> WORK INSTRUCTIONS: In the records below, the lines from the one containing "[Follow us on X (Twitter)] (471, 2316)" through the last are to be reproduced exactly and alone.

> AVAILABLE RECORDS:
>>

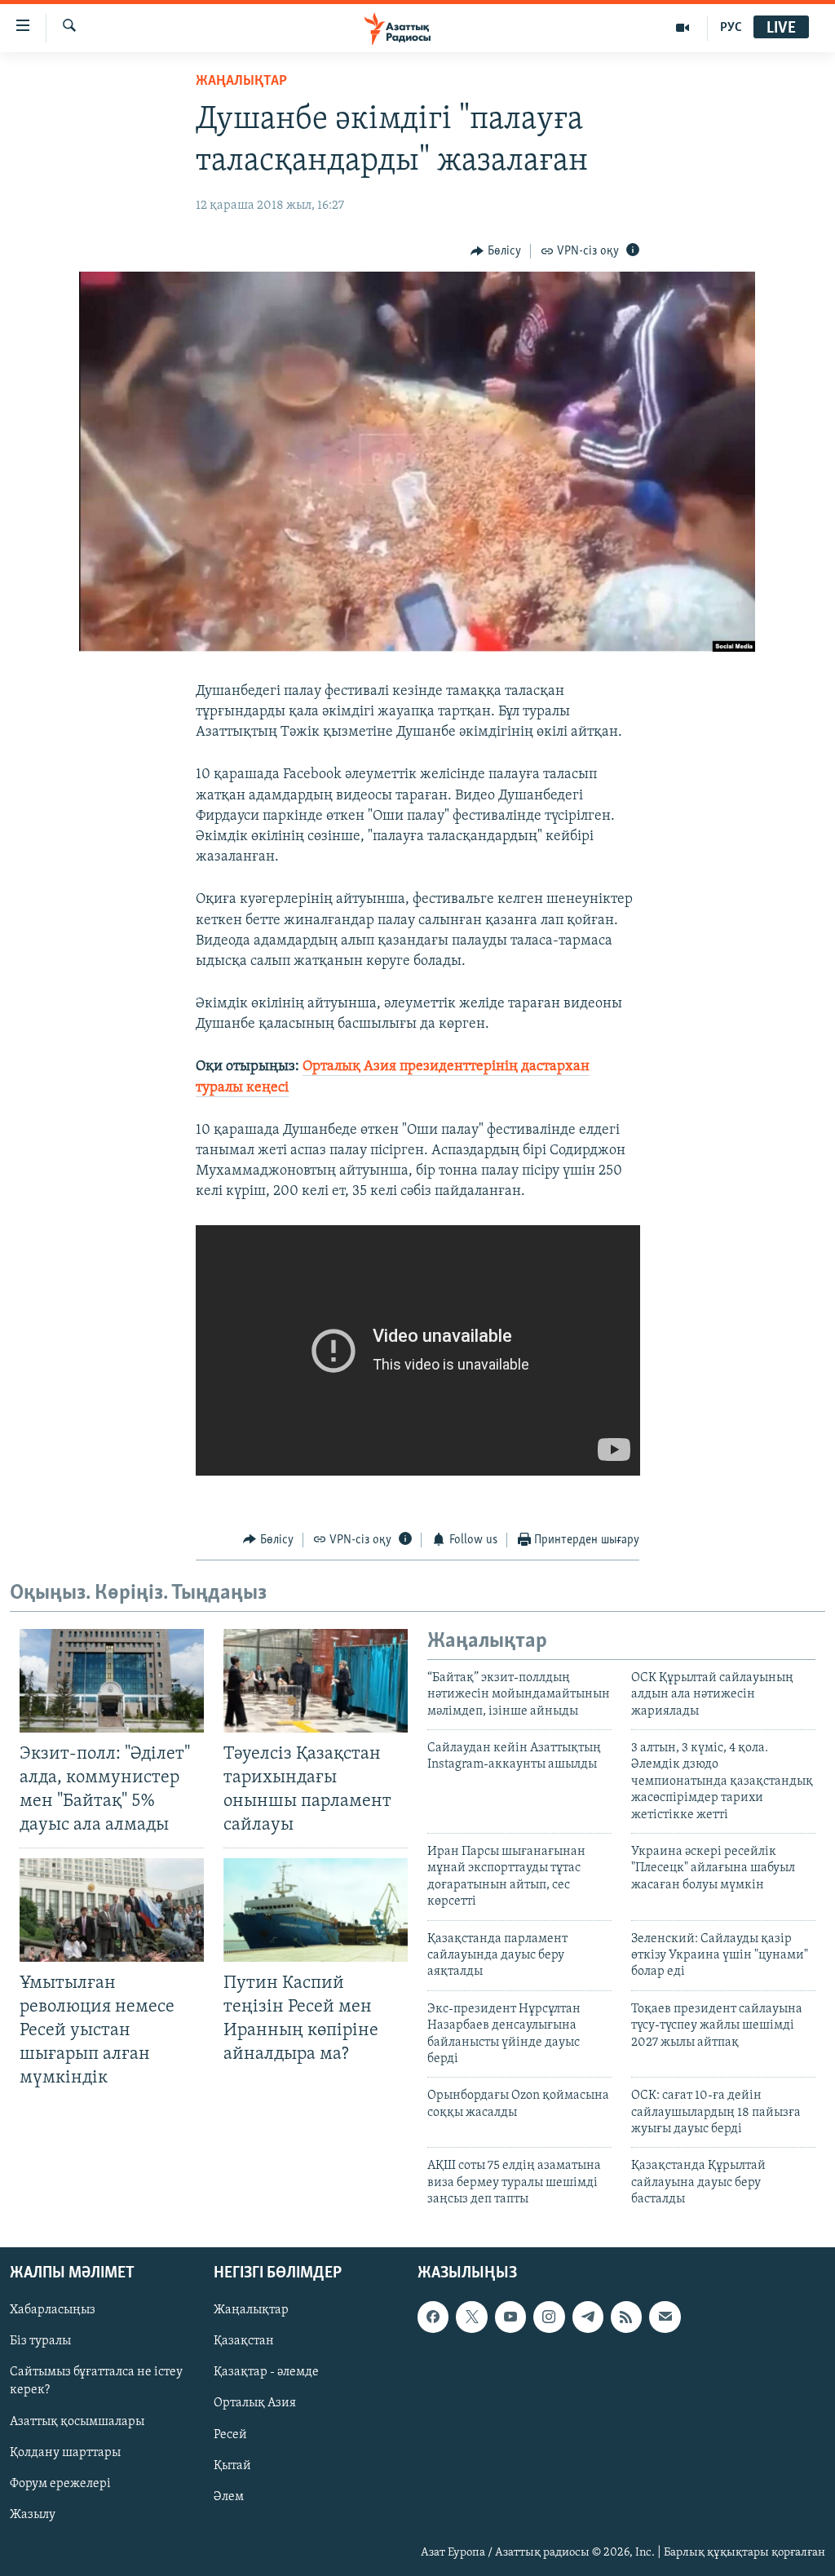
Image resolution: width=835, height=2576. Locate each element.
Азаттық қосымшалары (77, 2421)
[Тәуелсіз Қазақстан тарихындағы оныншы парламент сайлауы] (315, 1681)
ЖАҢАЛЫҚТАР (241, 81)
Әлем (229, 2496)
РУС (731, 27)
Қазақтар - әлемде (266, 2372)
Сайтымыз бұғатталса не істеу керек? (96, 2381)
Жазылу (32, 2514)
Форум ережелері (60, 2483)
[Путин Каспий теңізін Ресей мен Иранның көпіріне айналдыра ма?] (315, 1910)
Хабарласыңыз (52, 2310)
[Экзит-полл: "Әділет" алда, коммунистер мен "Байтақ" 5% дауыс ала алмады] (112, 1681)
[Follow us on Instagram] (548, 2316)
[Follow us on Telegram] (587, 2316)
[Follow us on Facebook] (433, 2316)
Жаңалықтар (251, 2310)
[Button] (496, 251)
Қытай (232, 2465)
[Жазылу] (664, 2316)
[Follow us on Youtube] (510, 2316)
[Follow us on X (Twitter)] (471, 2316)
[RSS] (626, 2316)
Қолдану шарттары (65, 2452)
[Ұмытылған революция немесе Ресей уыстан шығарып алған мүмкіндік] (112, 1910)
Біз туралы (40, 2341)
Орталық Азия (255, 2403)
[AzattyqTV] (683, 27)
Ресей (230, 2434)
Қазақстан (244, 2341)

<<

> REPLY TO THE TASK:
[Follow us on X (Twitter)] (471, 2316)
[RSS] (626, 2316)
Қолдану шарттары (65, 2452)
[Ұмытылған революция немесе Ресей уыстан шығарып алған мүмкіндік] (112, 1910)
Біз туралы (40, 2341)
Орталық Азия (255, 2403)
[AzattyqTV] (683, 27)
Ресей (230, 2434)
Қазақстан (244, 2341)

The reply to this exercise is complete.